Problem – The lines from the first line of the entries through the line containing "Click the orange arrow between steps 1 and 2" are to be repeated exactly, with both of those lines included.

Dataset –
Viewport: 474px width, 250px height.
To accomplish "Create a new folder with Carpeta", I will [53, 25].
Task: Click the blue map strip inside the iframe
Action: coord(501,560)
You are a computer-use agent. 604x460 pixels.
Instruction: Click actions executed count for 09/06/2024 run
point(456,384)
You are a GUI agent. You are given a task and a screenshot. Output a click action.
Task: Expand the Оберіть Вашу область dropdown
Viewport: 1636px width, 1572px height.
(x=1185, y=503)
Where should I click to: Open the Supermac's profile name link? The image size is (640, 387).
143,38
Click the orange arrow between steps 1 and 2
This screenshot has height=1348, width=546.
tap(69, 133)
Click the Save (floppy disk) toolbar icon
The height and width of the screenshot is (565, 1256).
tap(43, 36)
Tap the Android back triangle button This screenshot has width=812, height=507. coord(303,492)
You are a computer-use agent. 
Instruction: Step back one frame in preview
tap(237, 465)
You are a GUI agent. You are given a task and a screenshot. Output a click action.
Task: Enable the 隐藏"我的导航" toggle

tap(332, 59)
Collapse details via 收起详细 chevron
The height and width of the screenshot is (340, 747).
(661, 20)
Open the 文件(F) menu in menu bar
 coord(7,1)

Problem solution –
Viewport: 474px width, 250px height.
To accomplish "Create a new folder with Carpeta", I will [53, 25].
Task: Click the blue map strip inside the iframe
Action: coord(501,560)
You are a computer-use agent. 604x460 pixels.
Instruction: Click actions executed count for 09/06/2024 run
point(456,384)
You are a GUI agent. You are given a task and a screenshot. Output a click action.
Task: Expand the Оберіть Вашу область dropdown
Viewport: 1636px width, 1572px height.
(x=1185, y=503)
Where should I click to: Open the Supermac's profile name link? The image size is (640, 387).
143,38
Click the orange arrow between steps 1 and 2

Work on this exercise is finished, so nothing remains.